Start of Block

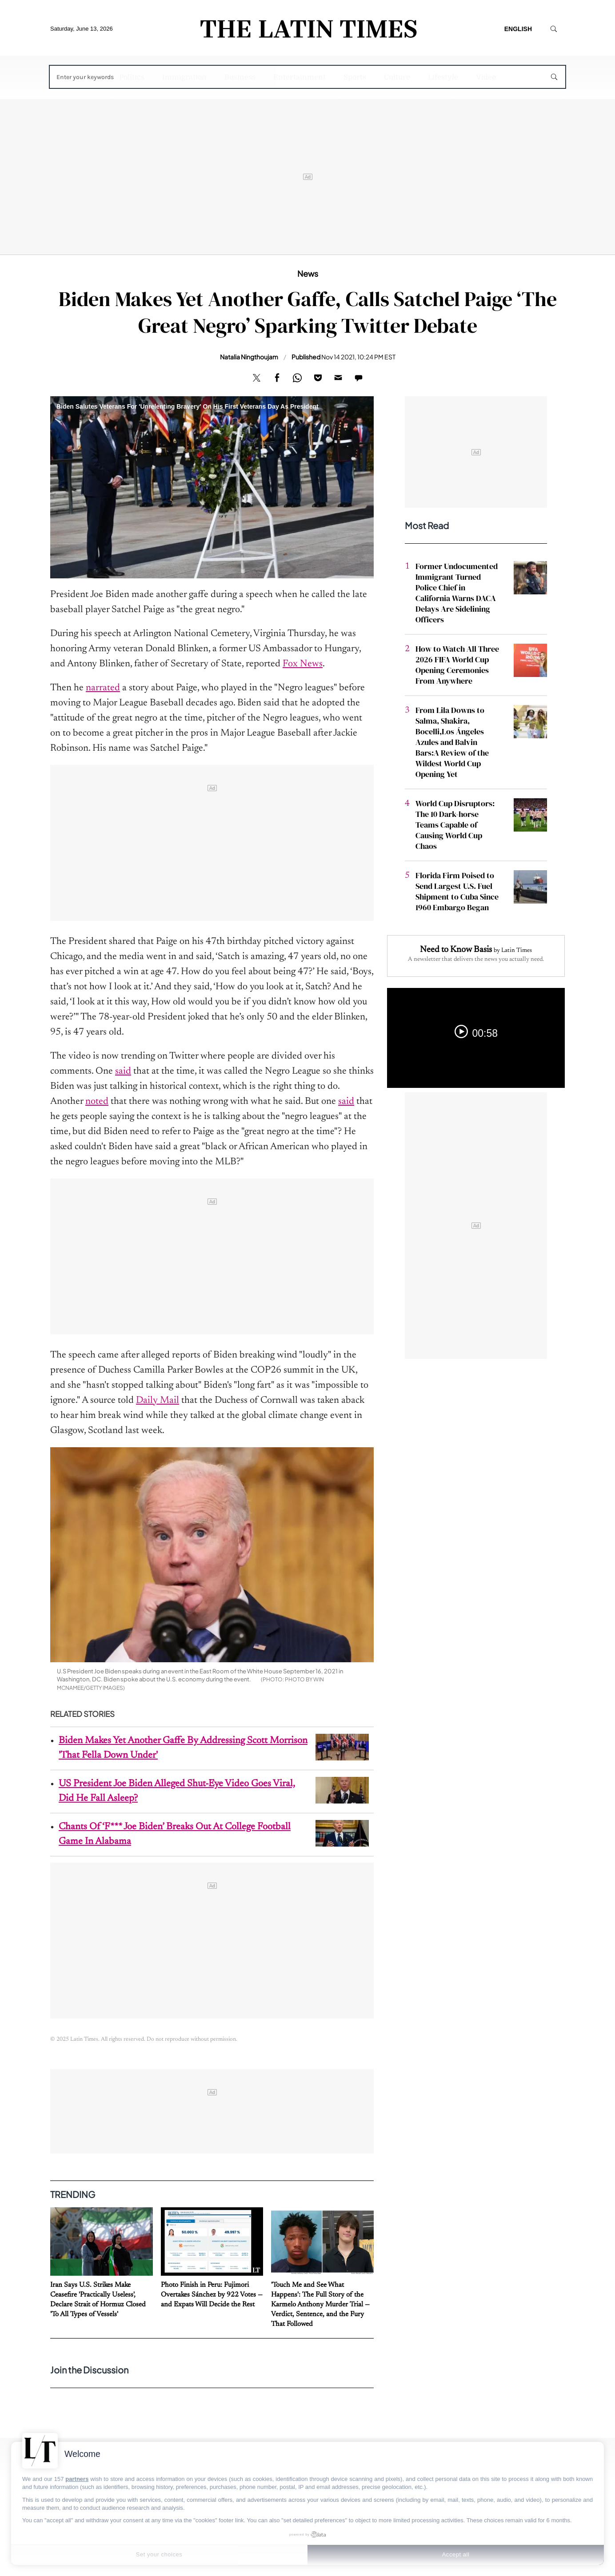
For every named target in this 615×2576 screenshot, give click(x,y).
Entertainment (299, 77)
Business (240, 77)
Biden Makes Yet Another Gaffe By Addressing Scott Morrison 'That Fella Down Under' (183, 1748)
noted (96, 1102)
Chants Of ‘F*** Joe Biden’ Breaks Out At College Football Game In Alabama (175, 1834)
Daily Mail (157, 1400)
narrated (103, 688)
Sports (354, 77)
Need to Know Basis (456, 949)
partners (76, 2479)
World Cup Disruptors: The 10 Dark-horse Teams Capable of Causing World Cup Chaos (455, 825)
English (518, 28)
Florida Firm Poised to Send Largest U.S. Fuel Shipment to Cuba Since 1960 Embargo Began (457, 891)
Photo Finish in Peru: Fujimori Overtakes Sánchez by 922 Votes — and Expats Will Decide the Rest (212, 2294)
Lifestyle (443, 77)
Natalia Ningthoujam (249, 357)
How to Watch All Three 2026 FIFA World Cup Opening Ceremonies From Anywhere (457, 664)
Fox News (303, 664)
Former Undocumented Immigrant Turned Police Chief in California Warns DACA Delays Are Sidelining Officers (456, 593)
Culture (397, 77)
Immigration (184, 77)
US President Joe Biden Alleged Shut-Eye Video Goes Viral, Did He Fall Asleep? (177, 1791)
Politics (131, 77)
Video (486, 77)
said (123, 1071)
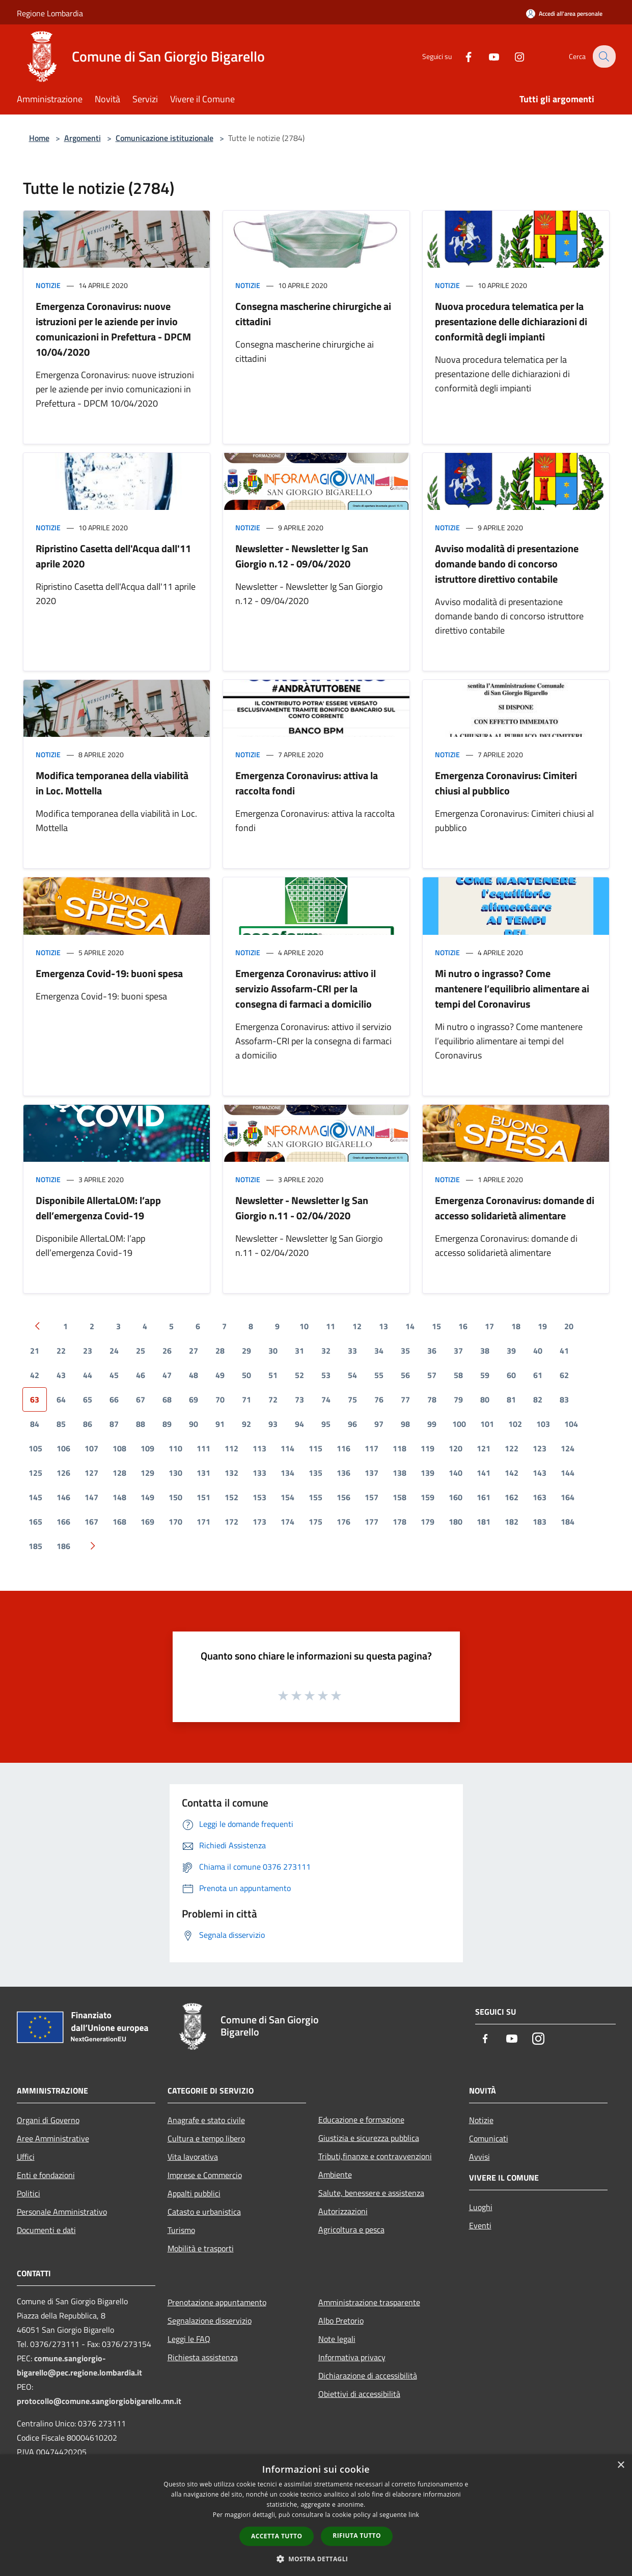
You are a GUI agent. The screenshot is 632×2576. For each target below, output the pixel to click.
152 (231, 1497)
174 (287, 1521)
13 (383, 1326)
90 (193, 1424)
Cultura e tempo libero (206, 2138)
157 (371, 1497)
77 (405, 1399)
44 (87, 1375)
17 (489, 1326)
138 (399, 1473)
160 (455, 1497)
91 (220, 1424)
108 (119, 1448)
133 (259, 1473)
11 (330, 1326)
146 (63, 1497)
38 (484, 1350)
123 (539, 1448)
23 (87, 1350)
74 (326, 1399)
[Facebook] (462, 56)
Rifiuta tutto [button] (357, 2535)
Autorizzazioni (343, 2211)
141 (483, 1473)
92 (246, 1424)
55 (378, 1375)
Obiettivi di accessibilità (359, 2394)
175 (315, 1521)
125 (35, 1473)
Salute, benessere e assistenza (371, 2193)
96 (352, 1424)
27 (193, 1350)
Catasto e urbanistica (204, 2212)
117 (371, 1448)
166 (63, 1521)
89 (167, 1424)
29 (246, 1350)
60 (511, 1375)
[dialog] (316, 2515)
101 (487, 1424)
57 (431, 1375)
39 (511, 1350)
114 (287, 1448)
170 (175, 1521)
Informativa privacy (352, 2357)
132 (231, 1473)
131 (203, 1473)
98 (405, 1424)
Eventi (480, 2225)
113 (259, 1448)
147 (91, 1497)
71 (246, 1399)
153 (259, 1497)
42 (34, 1375)
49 (220, 1375)
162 (511, 1497)
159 (427, 1497)
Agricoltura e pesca (351, 2229)
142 (511, 1473)
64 (61, 1399)
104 (571, 1424)
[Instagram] (513, 56)
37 (458, 1350)
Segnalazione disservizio (210, 2320)
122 (511, 1448)
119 (427, 1448)
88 (140, 1424)
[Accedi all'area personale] (564, 13)
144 (567, 1473)
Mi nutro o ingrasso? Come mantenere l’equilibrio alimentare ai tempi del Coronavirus (512, 988)
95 (326, 1424)
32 (326, 1350)
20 (568, 1326)
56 (405, 1375)
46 (140, 1375)
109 (147, 1448)
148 (119, 1497)
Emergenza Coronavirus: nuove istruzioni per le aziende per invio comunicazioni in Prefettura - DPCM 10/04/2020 (113, 329)
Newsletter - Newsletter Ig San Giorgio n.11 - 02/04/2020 (301, 1207)
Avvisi (479, 2157)
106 (63, 1448)
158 (399, 1497)
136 (343, 1473)
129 (147, 1473)
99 (431, 1424)
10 (304, 1326)
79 (458, 1399)
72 (273, 1399)
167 (91, 1521)
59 (484, 1375)
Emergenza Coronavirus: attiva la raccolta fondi (306, 782)
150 (175, 1497)
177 (371, 1521)
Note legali (336, 2339)
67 (140, 1399)
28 (220, 1350)
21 (34, 1350)
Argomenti (82, 138)
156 (343, 1497)
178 (399, 1521)
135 (315, 1473)
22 (61, 1350)
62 (564, 1375)
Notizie (48, 285)
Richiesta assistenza (203, 2357)
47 (167, 1375)
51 (273, 1375)
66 (114, 1399)
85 (61, 1424)
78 (431, 1399)
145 (35, 1497)
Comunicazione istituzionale (164, 138)
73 (299, 1399)
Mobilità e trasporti (201, 2248)
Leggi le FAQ (189, 2339)
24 (114, 1350)
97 (378, 1424)
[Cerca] (603, 56)
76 (378, 1399)
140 (455, 1473)
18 (515, 1326)
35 (405, 1350)
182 (511, 1521)
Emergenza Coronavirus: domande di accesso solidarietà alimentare (514, 1207)
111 (203, 1448)
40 (537, 1350)
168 (119, 1521)
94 (299, 1424)
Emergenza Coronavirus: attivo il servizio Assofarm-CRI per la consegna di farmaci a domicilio (305, 988)
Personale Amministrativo (62, 2212)
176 (343, 1521)
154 (287, 1497)
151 (203, 1497)
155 (315, 1497)
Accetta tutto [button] (276, 2536)
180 (455, 1521)
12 (357, 1326)
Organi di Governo (48, 2120)
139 (427, 1473)
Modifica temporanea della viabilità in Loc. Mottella (112, 782)
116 (343, 1448)
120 (455, 1448)
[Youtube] (487, 56)
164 (567, 1497)
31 (299, 1350)
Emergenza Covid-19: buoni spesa (109, 973)
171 (203, 1521)
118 (399, 1448)
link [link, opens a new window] (413, 2514)
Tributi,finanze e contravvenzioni (375, 2156)
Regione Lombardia (50, 13)
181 (483, 1521)
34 (378, 1350)
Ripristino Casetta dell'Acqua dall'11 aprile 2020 (113, 555)
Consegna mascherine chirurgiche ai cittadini (313, 313)
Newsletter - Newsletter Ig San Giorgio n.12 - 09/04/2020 (301, 555)
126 (63, 1473)
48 (193, 1375)
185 (35, 1546)
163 (539, 1497)
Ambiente (335, 2174)
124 (567, 1448)
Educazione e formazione (361, 2119)
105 (35, 1448)
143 (539, 1473)
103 (543, 1424)
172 (231, 1521)
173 (259, 1521)
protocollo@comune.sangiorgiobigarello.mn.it (99, 2401)
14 (410, 1326)
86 (87, 1424)
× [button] (620, 2465)
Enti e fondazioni (46, 2175)
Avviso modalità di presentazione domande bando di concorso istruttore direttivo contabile (507, 563)
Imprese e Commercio (205, 2175)
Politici (28, 2193)
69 (193, 1399)
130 (175, 1473)
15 (436, 1326)
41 (564, 1350)
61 (537, 1375)
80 (484, 1399)
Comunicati (488, 2138)
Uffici (26, 2157)
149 (147, 1497)
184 (567, 1521)
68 (167, 1399)
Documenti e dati (46, 2230)
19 (542, 1326)
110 (175, 1448)
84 (34, 1424)
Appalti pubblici (194, 2193)
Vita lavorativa (193, 2157)
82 (537, 1399)
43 (61, 1375)
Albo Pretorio (341, 2320)
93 (273, 1424)
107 (91, 1448)
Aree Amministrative (53, 2138)
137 (371, 1473)
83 (564, 1399)
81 (511, 1399)
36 (431, 1350)
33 (352, 1350)
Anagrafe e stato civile (206, 2120)
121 (483, 1448)
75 (352, 1399)
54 (352, 1375)
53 (326, 1375)
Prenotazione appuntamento (217, 2302)
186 (63, 1546)
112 (231, 1448)
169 (147, 1521)
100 (459, 1424)
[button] (316, 2559)
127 (91, 1473)
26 (167, 1350)
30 (273, 1350)
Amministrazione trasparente (369, 2302)
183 (539, 1521)
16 (463, 1326)
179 (427, 1521)
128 (119, 1473)
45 (114, 1375)
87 (114, 1424)
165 (35, 1521)
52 (299, 1375)
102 (515, 1424)
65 (87, 1399)
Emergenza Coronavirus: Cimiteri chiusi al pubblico (506, 782)
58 (458, 1375)
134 (287, 1473)
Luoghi (480, 2207)
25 (140, 1350)
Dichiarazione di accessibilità (367, 2375)
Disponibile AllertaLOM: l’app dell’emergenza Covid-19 (98, 1207)
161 (483, 1497)
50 (246, 1375)
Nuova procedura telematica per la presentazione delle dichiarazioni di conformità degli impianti (511, 321)
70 (220, 1399)
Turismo (181, 2230)
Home (39, 138)
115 (315, 1448)
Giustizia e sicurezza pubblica (368, 2138)
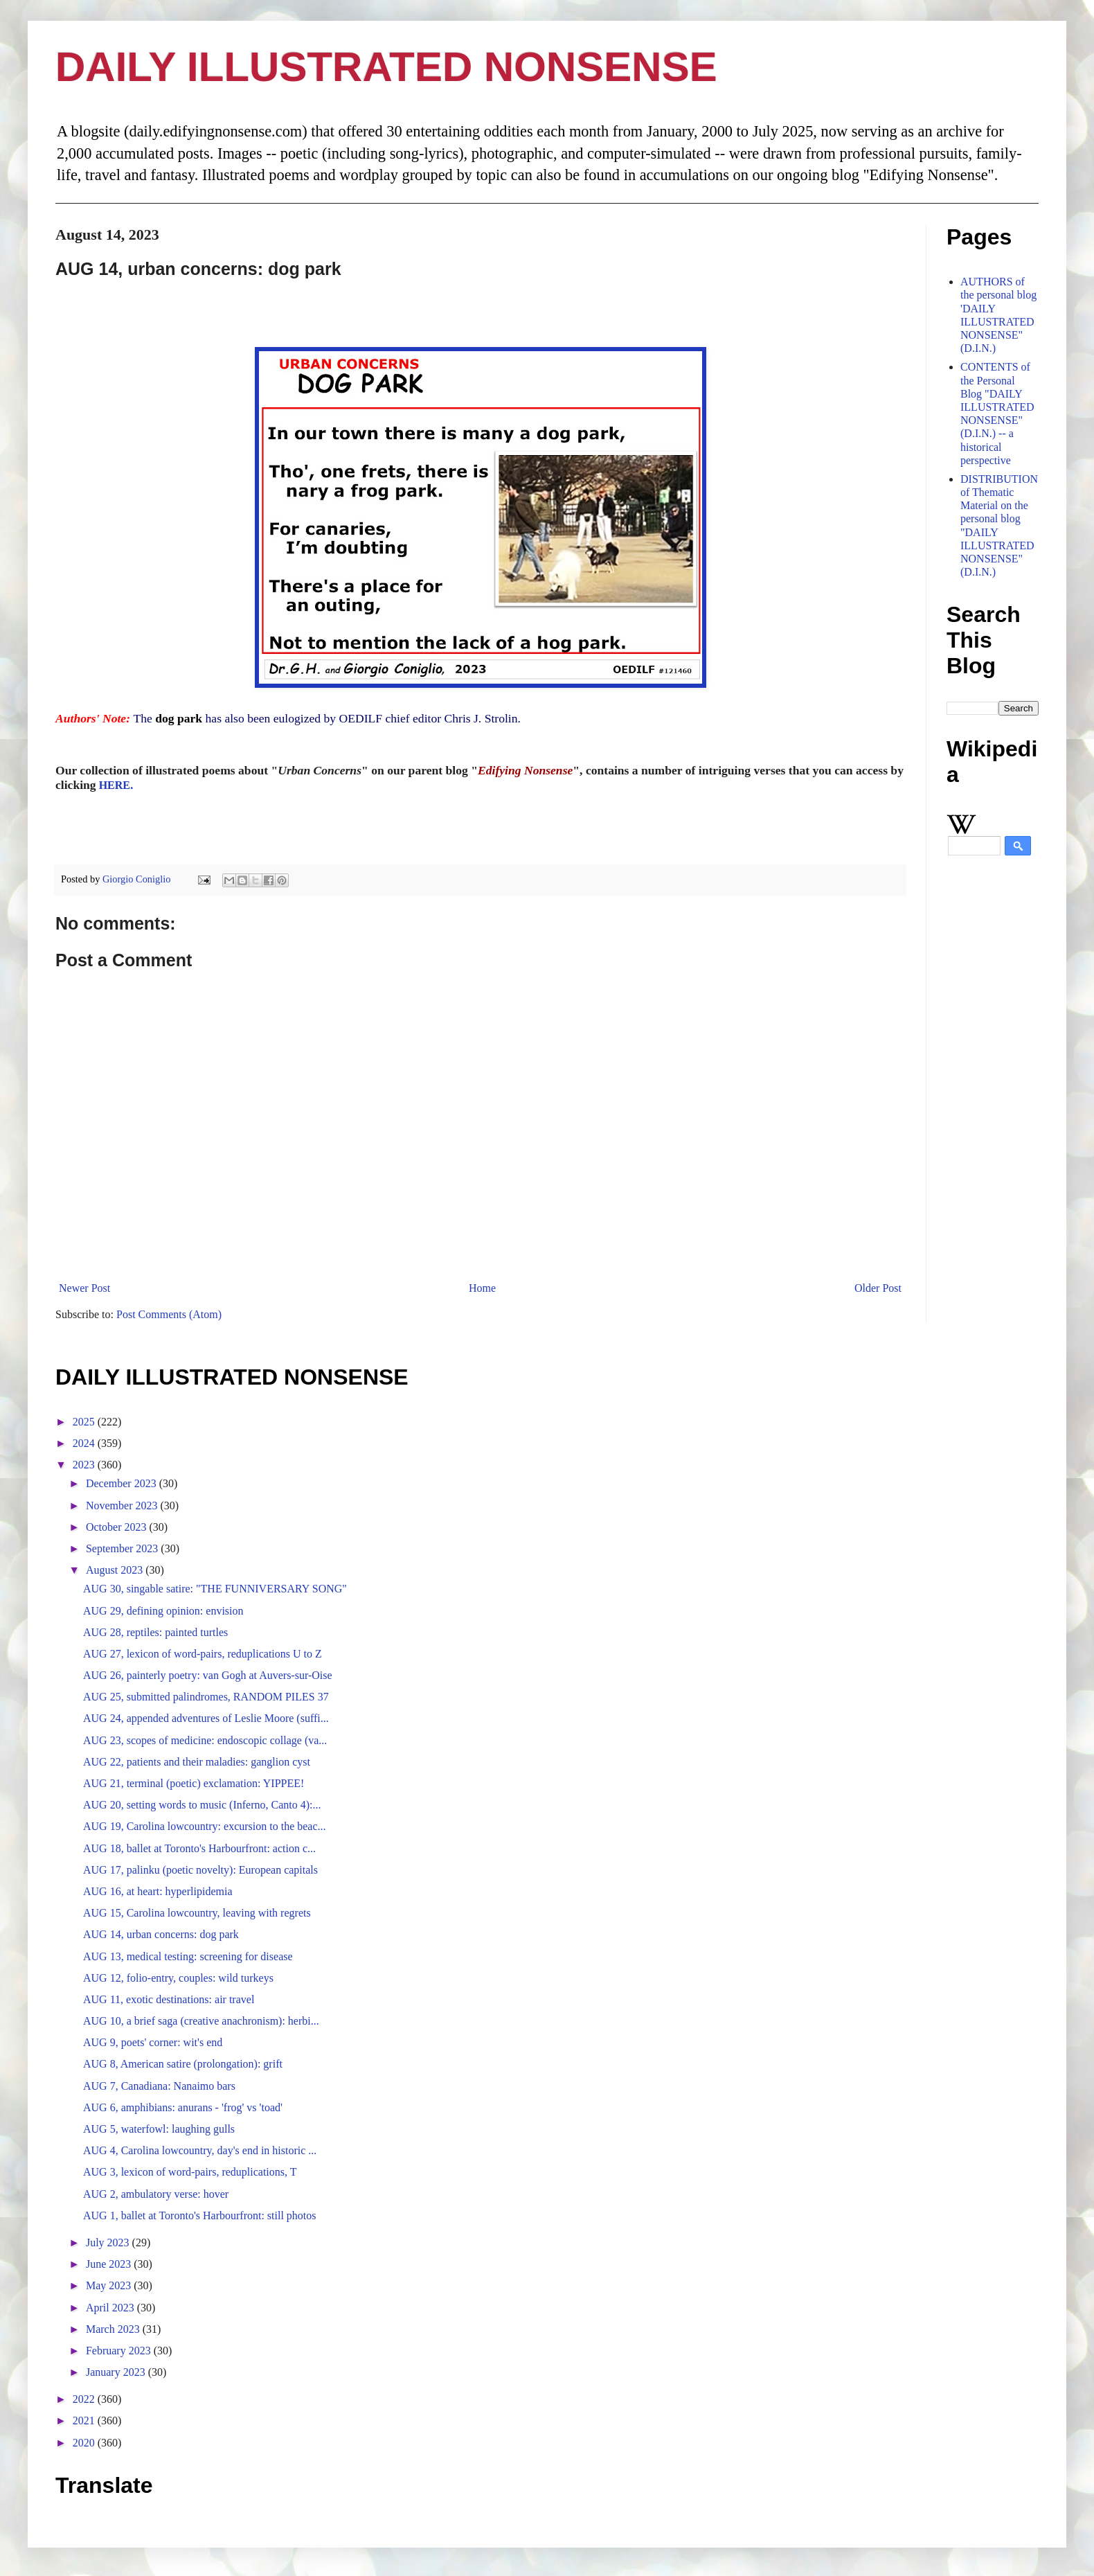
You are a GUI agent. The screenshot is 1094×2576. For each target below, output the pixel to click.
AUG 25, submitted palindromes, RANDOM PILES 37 (206, 1697)
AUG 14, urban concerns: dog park (161, 1934)
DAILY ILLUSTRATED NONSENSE (386, 67)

End of Block

## Exercise objective
Go through the records above and copy every line holding the word "each".

## Response area
You are a GUI agent. The screenshot is 632×2576. For each target below, output the pixel to click.
You are a GUI agent. The screenshot is 1094×2576. For each target below, output the pixel to click.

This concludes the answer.